Companies have shown more resilience in the face of successive waves of the pandemic, helping to prevent the euro zone from falling into recession and limiting unemployment to 7.2% at the last reading. But slower growth is compounded by higher inflation, eroding wage increases.
“This adds to a considerable squeeze on consumer purchasing power and dampens growth prospects,” said Carsten Brzeski, global head of macro at ING Bank.
And the friction in the cogs of Europe is not over yet. Growth “could weaken further” in the current quarter, according to economists at UniCredit bank.
Germany, usually a growth engine for the eurozone, fell 0.7% in the fourth quarter and would slide into a mild recession if growth were negative again in the first three months of this year. Two consecutive quarters of declining output is one definition of a recession.

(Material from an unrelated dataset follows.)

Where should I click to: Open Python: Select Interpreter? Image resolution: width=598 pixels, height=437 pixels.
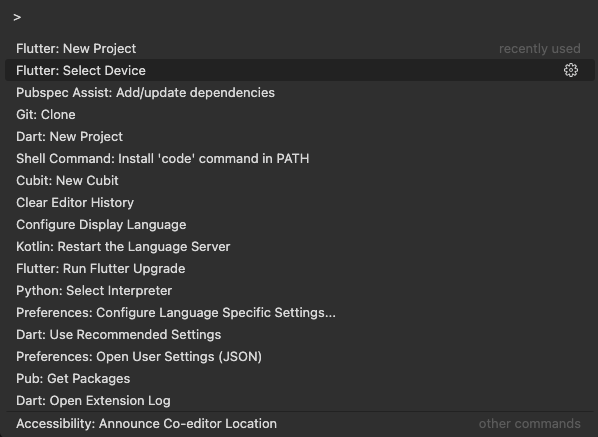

France, the euro zone’s second largest economy, meanwhile recorded growth of 0.7% compared to the previous quarter, leaving the figure for the year at 7%. It was the strongest since 1969. The full-year figure was supported by strength in consumer spending and services in the third quarter as many activities resumed during a lull in the pandemic.
Europe also faces uncertainty tensions around Russia massing troops on Ukrainian border, raising fears of an invasion. These fears helped keep abnormally high natural gas prices in Europe because Russia is a major supplier and the continent’s underground gas reserves are low. Until now, Russia says it has fulfilled its long-term supply contracts, and analysts believe that any sanctions imposed by the United States or the EU could seek to avoid directly targeting Russian energy.
Analysts expect Eurozone growth to pick up in the second quarter as supply chain woes ease.
In the meantime, the The eurozone inflation rate hit a record 5%, presenting a challenge to European Central Bank President Christine Lagarde at the meeting of banking policymakers on Thursday. Lagarde should stick to his view that inflation is temporary and that the bank is far from raising interest rates, the usual antidote to rising consumer prices.